Aufgezeichnet von Julia Hofer:

Für einen Texter ein Klacks. Ein Kunstwerk aus Wörtern! So wurde mir die Teilnahme an einem Experiment mit Gerda Steiner und Jörg Lenzlinger schmackhaft gemacht. Das Schweizer Künstlerduo hat für die Edition 1+1 ein Kunstwerk geschaffen, einen Offsetdruck. Die einzelnen Drucke können gekauft – und müssen vom Käufer fertig gestaltet werden. Dabei entstehen ganz unterschiedliche Werke, die dann in einer Vernissage ausgestellt werden. Vielleicht doch kein Klacks.

Die Arbeit von Steiner/Lenzlinger ist ein buntes, überschäumendes Kreuzworträtsel. Zwischen den Textfeldern tauchen figürliche Elemente auf, Menschlein, Fabelwesen, Krabbeltiere, Blumen. Eine bucklige Kartoffel. Die Bauchnabel der Künstler. Dazu Fragen des Kreuzworträtsels: «Wie möchtest du gern sterben?» oder «Do you need cold water?».

Partnerinhalte
 
 
 
 

Zuerst wollte ich das Werk ins Dreidimensionale erweitern. Wörter auf Stoffbändchen schreiben und sie aus den Buchstabenkästchen sprudeln lassen. Aber dann kam ich ins Grübeln. Möchte ich das sehen? Würde ich das aufhängen? Wie kommt das an der Vernissage an? Es machen ja nicht nur Laien mit, sondern auch – Pipilotti Rist. Boah, Rist!

Aufgabe a -
Gib bitte aus den Datensätzen den Abschnitt von der Zeile mit „Click the RADIATOR ENCLOSURE text label“ bis einschließlich der Zeile mit „This screenshot has height=360, width=466.“ als Markdown-Tabelle mit den Spalten „Nr.“ und „Zeile“ aus, ohne Leerzeilen. Die Bilder bleiben dabei weg.

Erfasste Daten -
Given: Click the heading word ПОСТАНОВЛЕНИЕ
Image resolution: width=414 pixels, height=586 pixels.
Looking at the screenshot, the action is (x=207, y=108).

==

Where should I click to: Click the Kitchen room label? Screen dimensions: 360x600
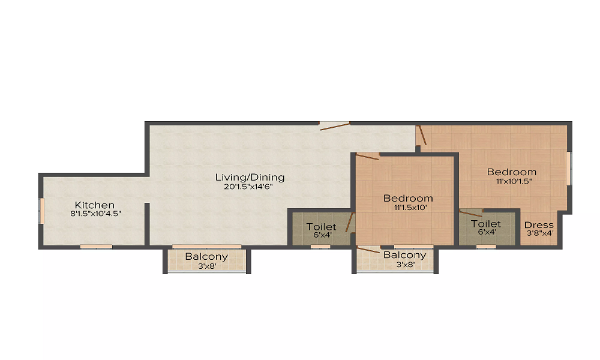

* * *

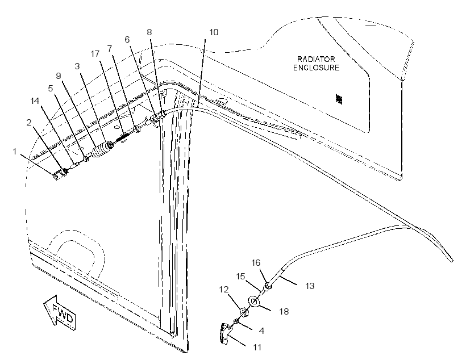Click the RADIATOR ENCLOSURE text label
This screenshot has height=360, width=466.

Aufgabe b -
Nenne die figürlichen Elemente, die der Ausgangstext unmittelbar nach den Worten „Zwischen den Textfeldern tauchen figürliche Elemente auf“ aufzählt.

Antwort a -
| Nr. | Zeile |
|---|---|
| 1 | Click the RADIATOR ENCLOSURE text label |
| 2 | This screenshot has height=360, width=466. |

Antwort b -
Menschlein, Fabelwesen, Krabbeltiere, Blumen